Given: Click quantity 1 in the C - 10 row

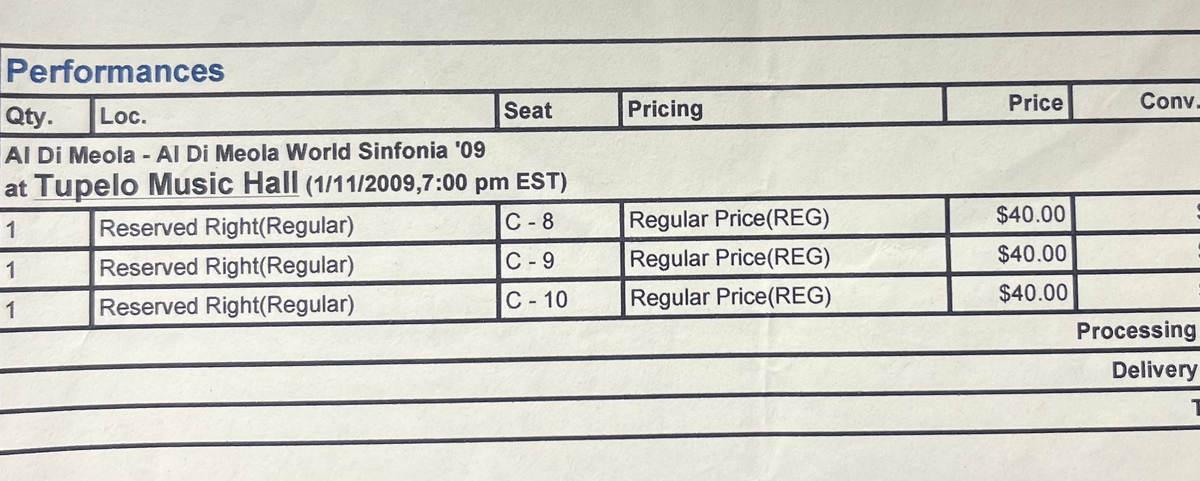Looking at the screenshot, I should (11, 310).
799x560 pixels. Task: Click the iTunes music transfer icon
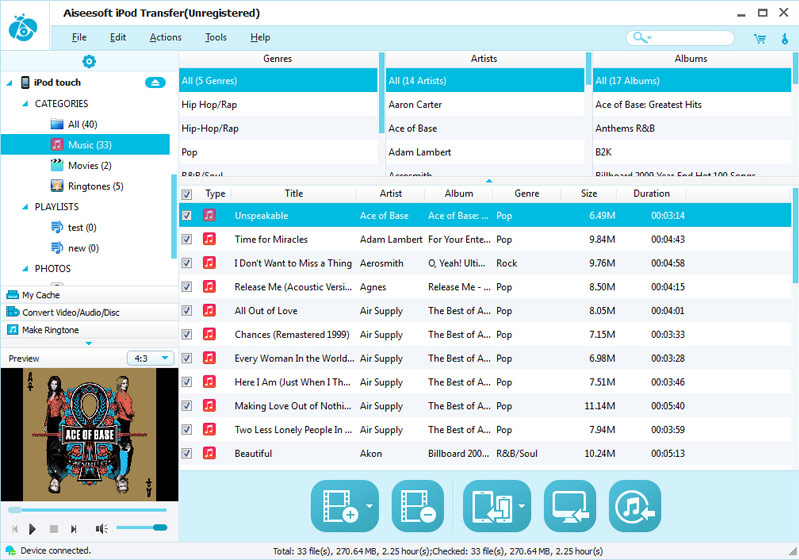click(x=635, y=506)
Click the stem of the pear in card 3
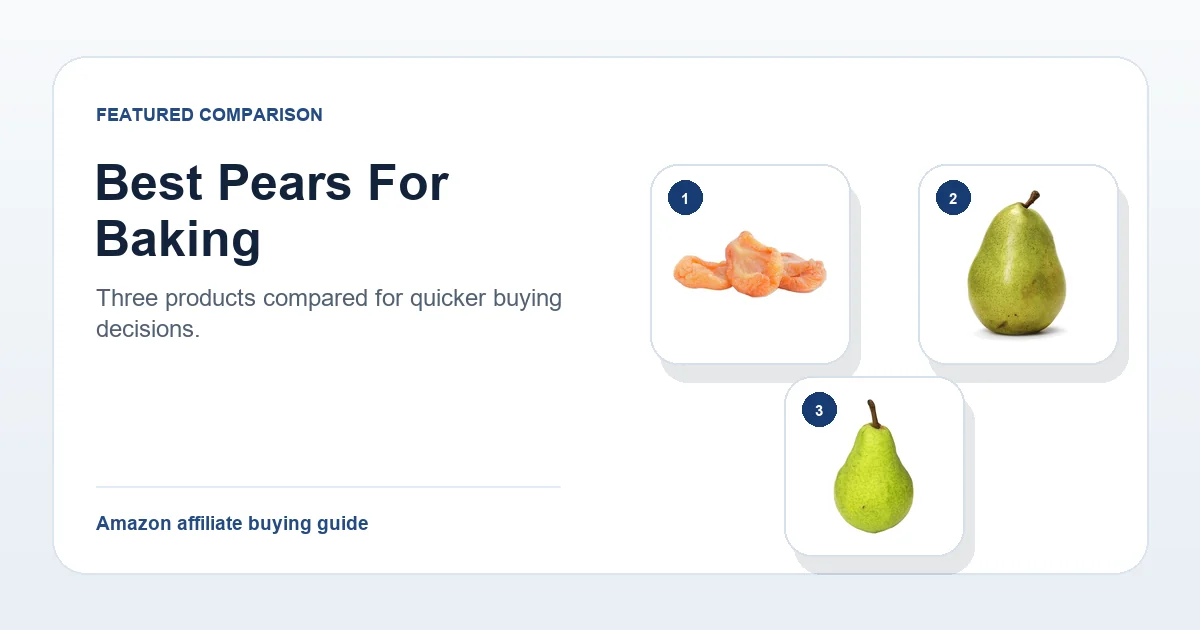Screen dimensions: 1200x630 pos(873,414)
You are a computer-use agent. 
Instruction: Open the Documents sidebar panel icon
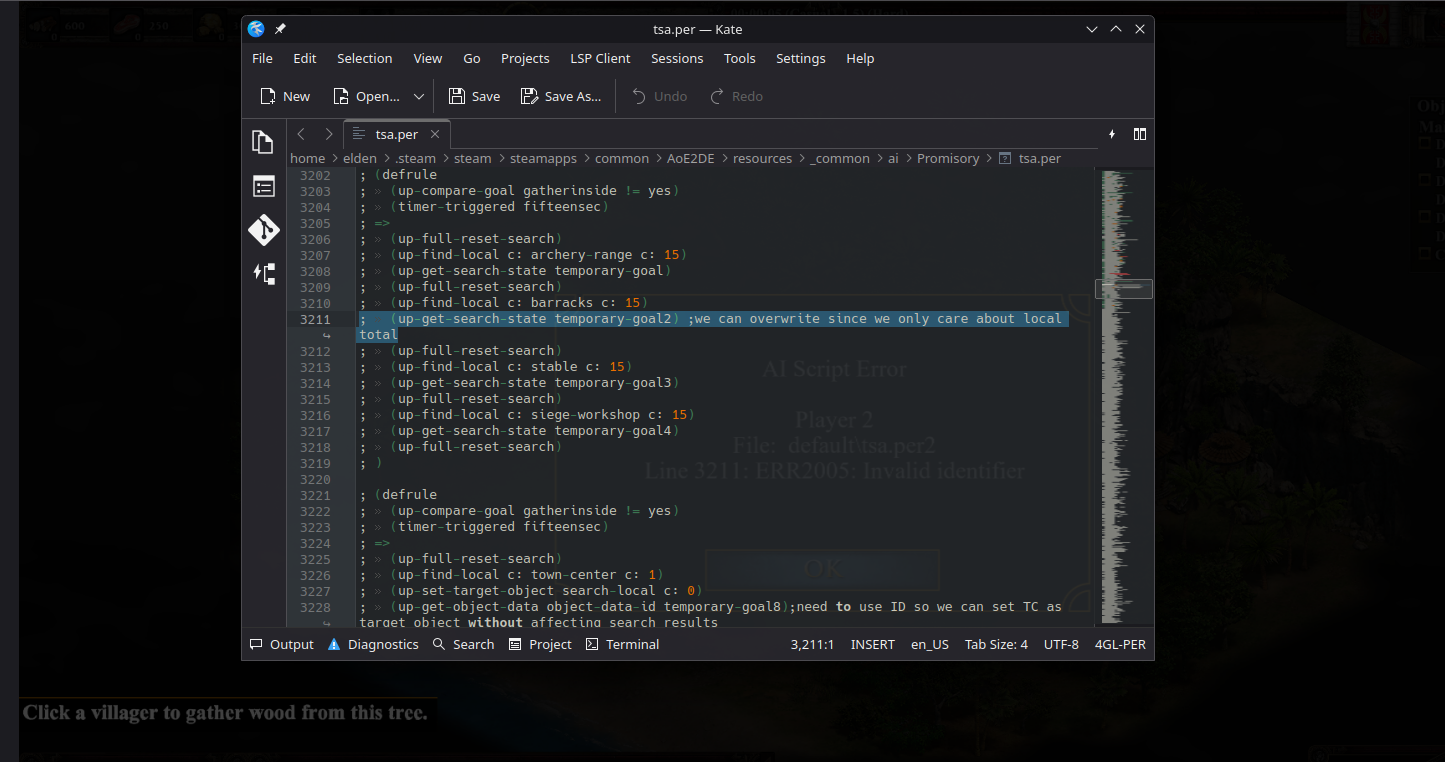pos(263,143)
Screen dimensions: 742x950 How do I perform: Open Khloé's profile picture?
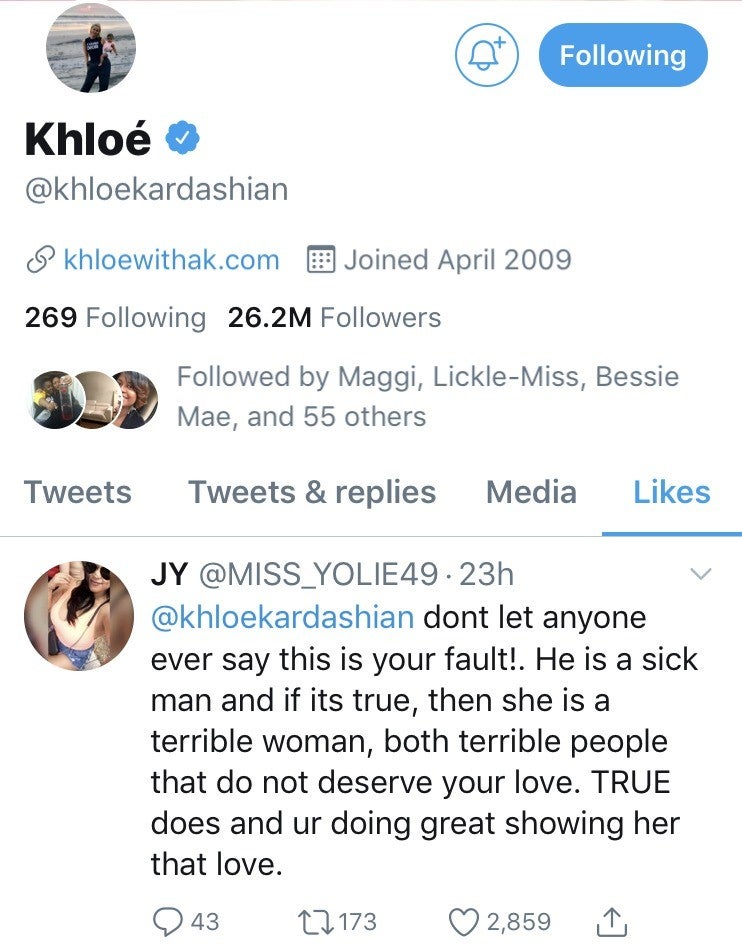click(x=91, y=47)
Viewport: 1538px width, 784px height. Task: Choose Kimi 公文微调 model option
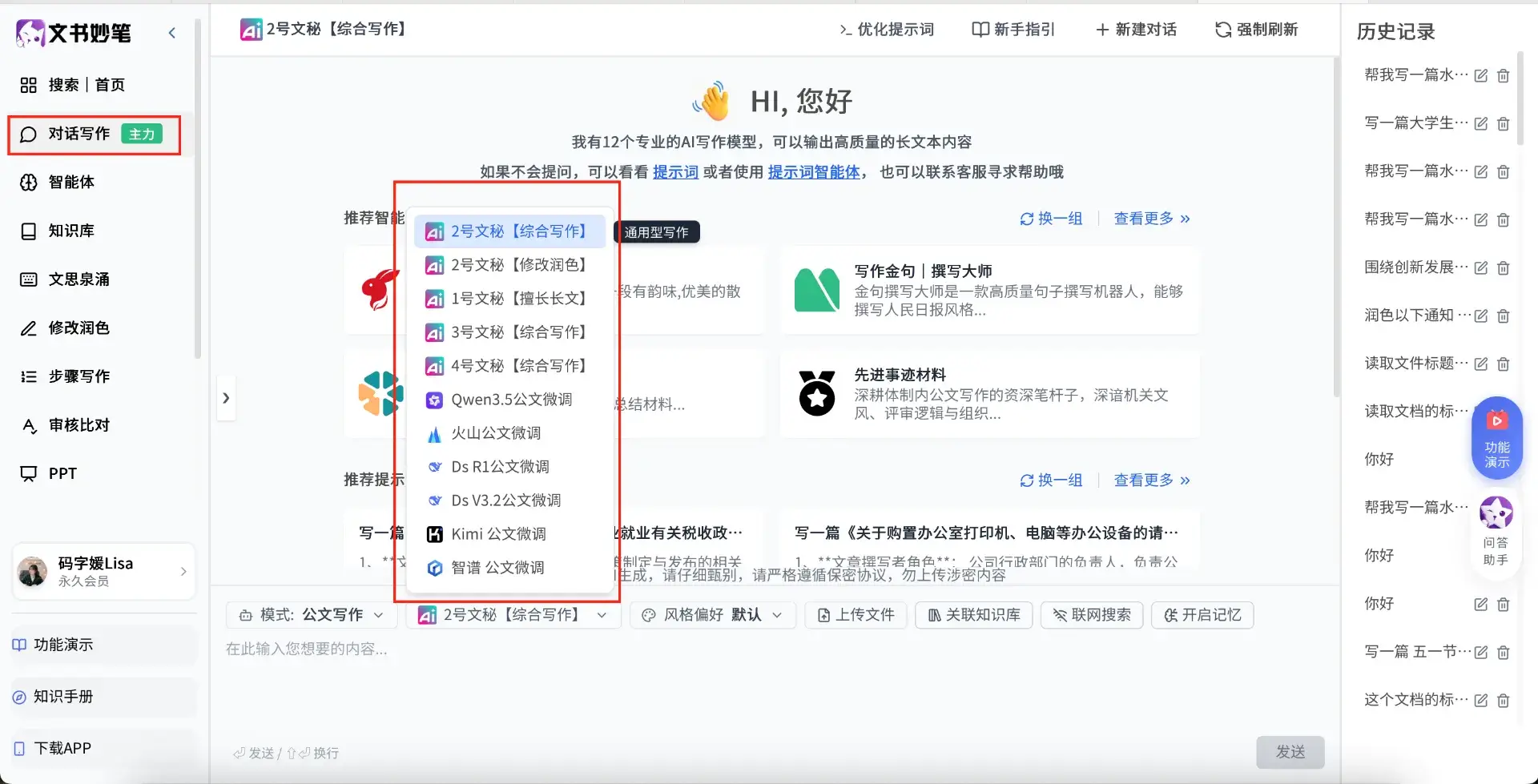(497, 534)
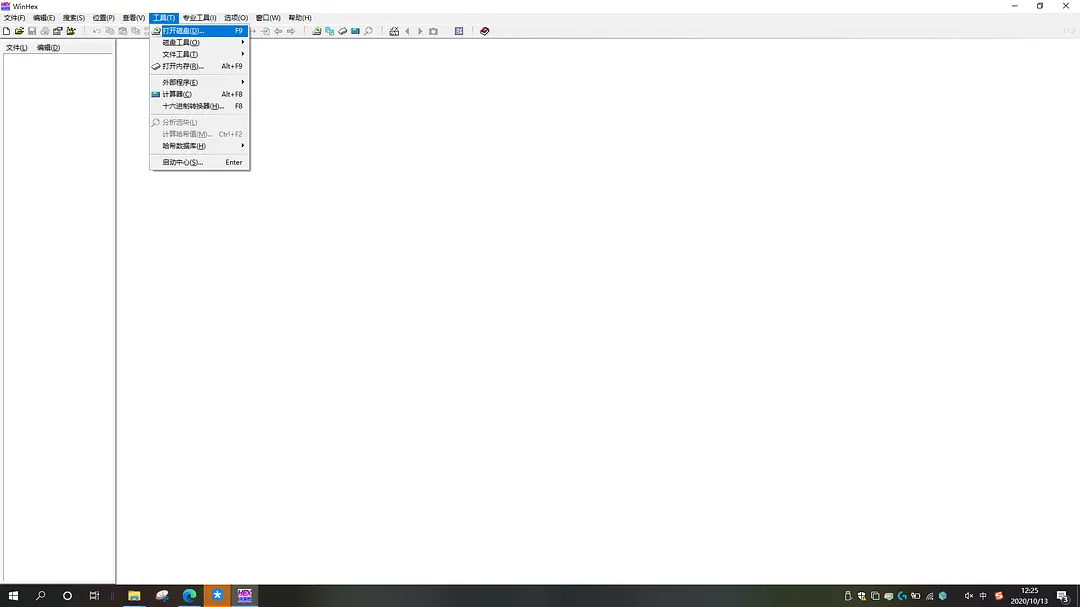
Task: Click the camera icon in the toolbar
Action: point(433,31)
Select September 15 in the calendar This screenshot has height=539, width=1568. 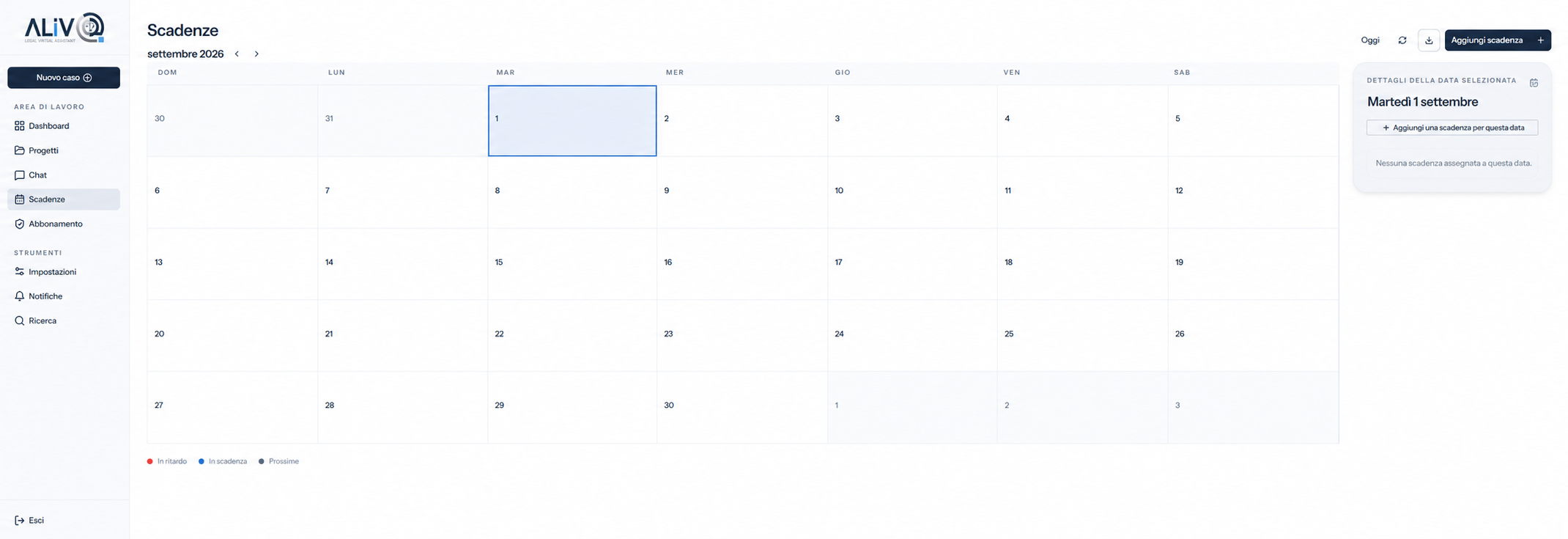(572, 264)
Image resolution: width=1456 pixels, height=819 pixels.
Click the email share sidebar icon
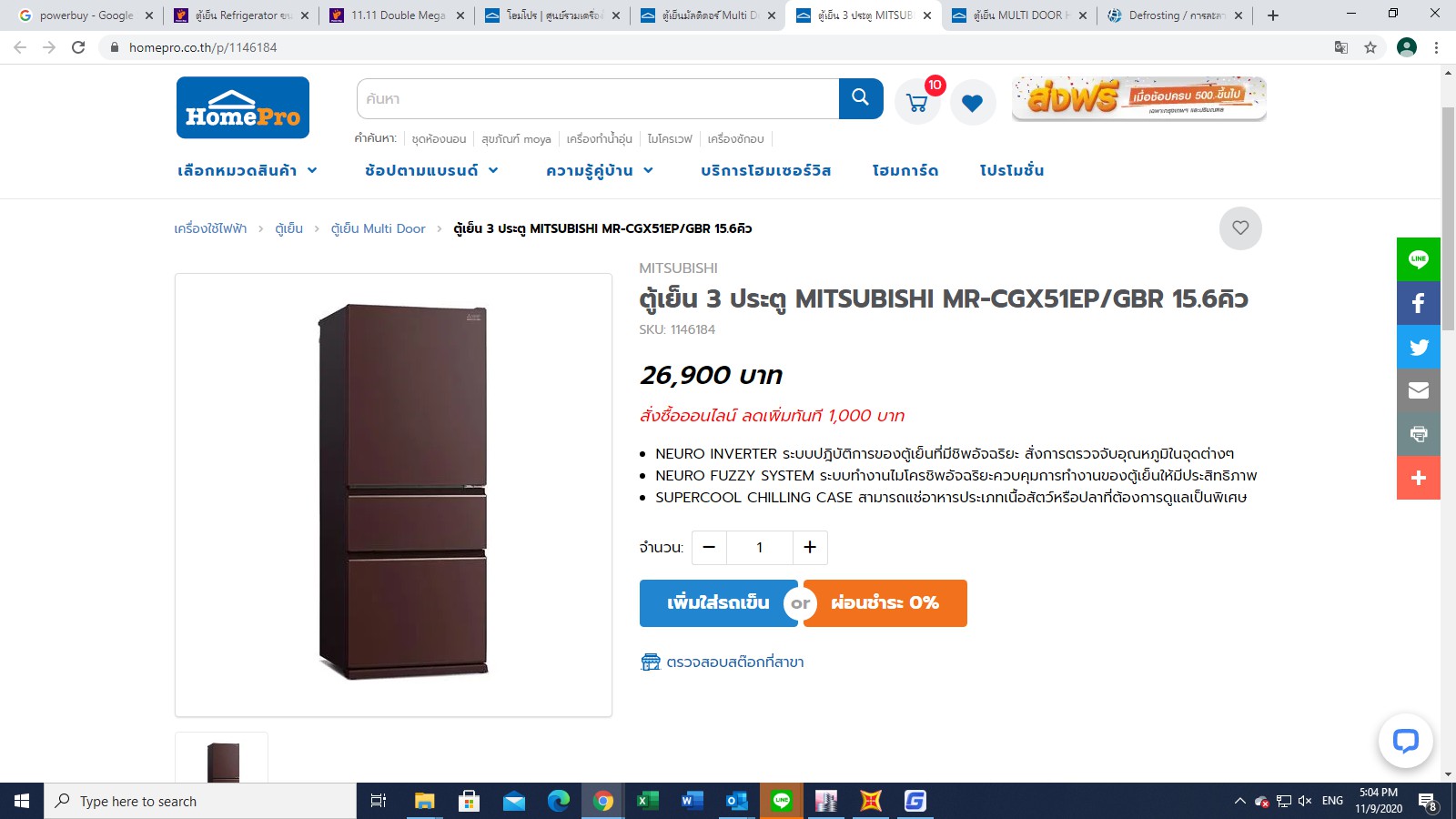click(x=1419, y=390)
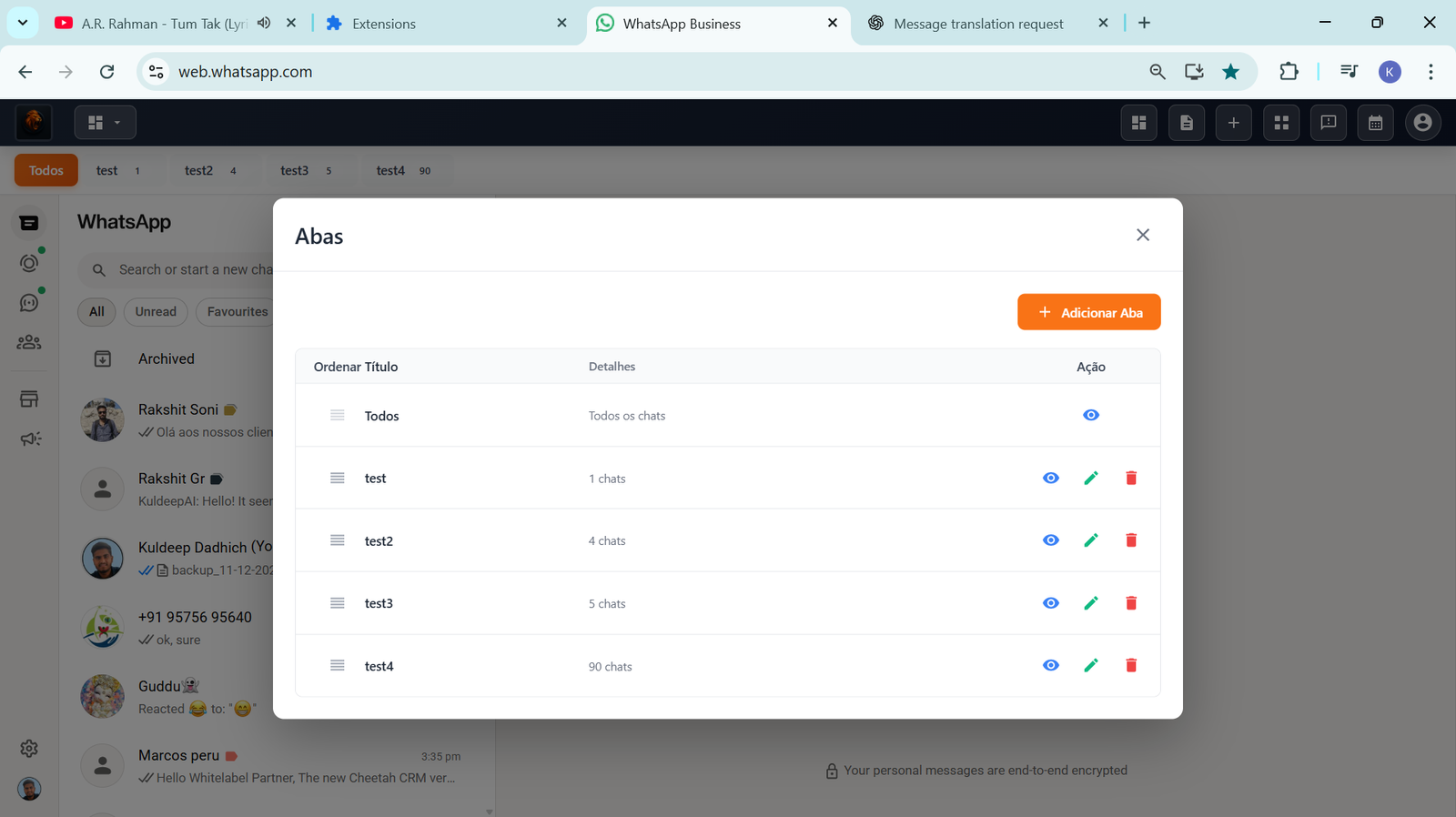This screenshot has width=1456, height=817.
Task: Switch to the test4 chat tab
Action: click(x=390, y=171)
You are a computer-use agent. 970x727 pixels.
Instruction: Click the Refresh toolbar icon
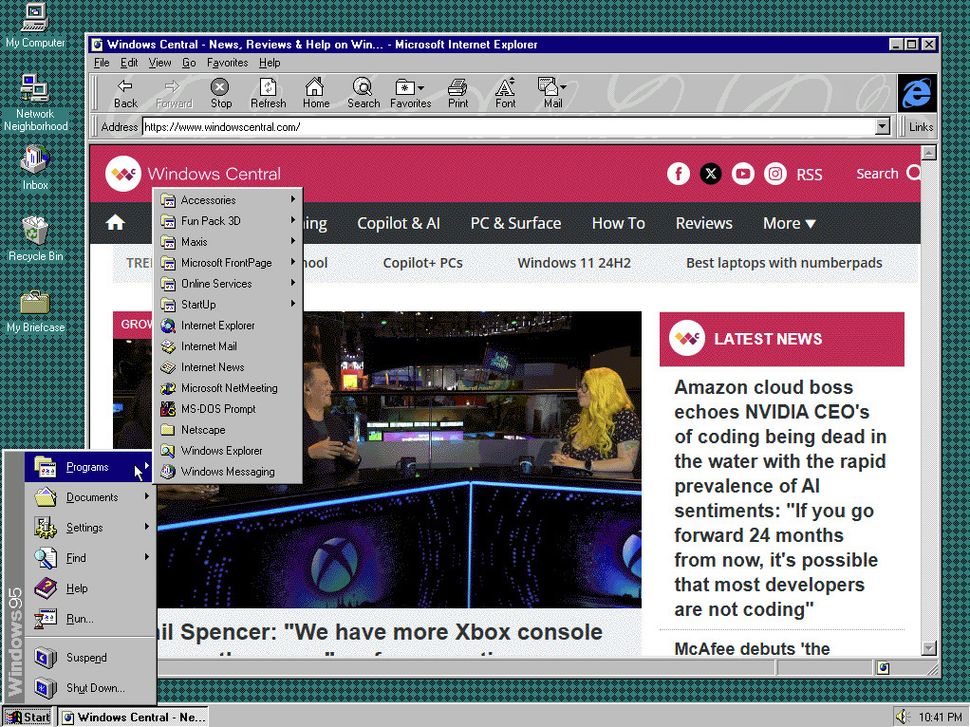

▬▬▬▬▬▬

* What to produce: Starting at the line that contains "Click the email share sidebar icon", write out exactly each line through the last one in the listing above, leaving out the pictures and adding nothing else.

* The completed task:
Click the email share sidebar icon
click(x=1419, y=390)
This screenshot has width=1456, height=817.
Task: Switch to the test4 chat tab
Action: click(x=390, y=171)
You are a computer-use agent. 970x727 pixels.
Instruction: Click the Refresh toolbar icon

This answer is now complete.